CARA MENGERJAKAN:
Salin ulang seluruh teks bacaan tentang pityriasis versicolor dan vitiligo di bawah ini kata demi kata, tanpa mengubah apa pun.

TEKS BACAAN:
Bila dilakukan pemeriksaan penunjang berupa pemeriksaan kalium hidroksida (KOH) 10% pada skuama lesi akan didapatkan hifa dan blastopor dengan gambaran spaghetti and meatballs, yakni hifa pendek dan spora bulat yang berkelompok. Bila dilihat dengan lampu Wood, bercak-bercak pada pityriasis versicolor akan berfluoresensi kuning keemasan.

Pada kasus, pasien anak perempuan, berusia 9 tahun. Riwayat penyakit kulit serupa dalam keluarga, penggunaan obat antikoagulan oral atau kortikosteroid sistemik, serta sedang menderita penyakit kronis disangkal oleh pasien. Pasien tidak mengalami keluhan apapun. Keluhan gatal, nyeri, dan panas disangkal oleh pasien. Lesi berupa makula hipopigmentasi tanpa skuama pada wajah yakni buccal kiri dan kanan (lesi simetris). Pemeriksaan KOH 10% dan lampu Wood tidak dilakukan pada pasien ini.

2. Vitiligo

Vitiligo merupakan kelainan kulit yang diakibatkan oleh kehilangan melanosit pada epidermis akibat proses autoimmune. Onset terjadinya vitiligo biasanya pada masa anak-anak, dengan onset puncak 10-30 tahun, tetapi juga dapat timbul pada usia berapapun.

Biasanya berkaitan dengan penyakit autoimmune lainnya, seperti tiroiditis Hashimoto, penyakit Grave, kelainan endokrinopati (penyakit Addison dan diabetes mellitus), alopecia areata, anemia pernisiosa, systemic lupus erithematosus (SLE), inflammatory bowel disease (IBD), rheumatoid arthritis, psoriasis, dan autoimmune polygrandular syndrome.

MATERI:
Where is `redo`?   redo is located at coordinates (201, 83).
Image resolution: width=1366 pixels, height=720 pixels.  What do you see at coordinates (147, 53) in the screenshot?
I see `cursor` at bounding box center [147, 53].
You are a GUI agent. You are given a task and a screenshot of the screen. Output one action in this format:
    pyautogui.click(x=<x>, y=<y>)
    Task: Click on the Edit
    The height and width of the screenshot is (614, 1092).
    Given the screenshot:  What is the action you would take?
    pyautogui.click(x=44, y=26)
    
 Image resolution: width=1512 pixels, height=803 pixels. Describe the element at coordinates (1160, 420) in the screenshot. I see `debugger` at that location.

JAWABAN LATIHAN:
Bila dilakukan pemeriksaan penunjang berupa pemeriksaan kalium hidroksida (KOH) 10% pada skuama lesi akan didapatkan hifa dan blastopor dengan gambaran spaghetti and meatballs, yakni hifa pendek dan spora bulat yang berkelompok. Bila dilihat dengan lampu Wood, bercak-bercak pada pityriasis versicolor akan berfluoresensi kuning keemasan.

Pada kasus, pasien anak perempuan, berusia 9 tahun. Riwayat penyakit kulit serupa dalam keluarga, penggunaan obat antikoagulan oral atau kortikosteroid sistemik, serta sedang menderita penyakit kronis disangkal oleh pasien. Pasien tidak mengalami keluhan apapun. Keluhan gatal, nyeri, dan panas disangkal oleh pasien. Lesi berupa makula hipopigmentasi tanpa skuama pada wajah yakni buccal kiri dan kanan (lesi simetris). Pemeriksaan KOH 10% dan lampu Wood tidak dilakukan pada pasien ini.

2. Vitiligo

Vitiligo merupakan kelainan kulit yang diakibatkan oleh kehilangan melanosit pada epidermis akibat proses autoimmune. Onset terjadinya vitiligo biasanya pada masa anak-anak, dengan onset puncak 10-30 tahun, tetapi juga dapat timbul pada usia berapapun.

Biasanya berkaitan dengan penyakit autoimmune lainnya, seperti tiroiditis Hashimoto, penyakit Grave, kelainan endokrinopati (penyakit Addison dan diabetes mellitus), alopecia areata, anemia pernisiosa, systemic lupus erithematosus (SLE), inflammatory bowel disease (IBD), rheumatoid arthritis, psoriasis, dan autoimmune polygrandular syndrome.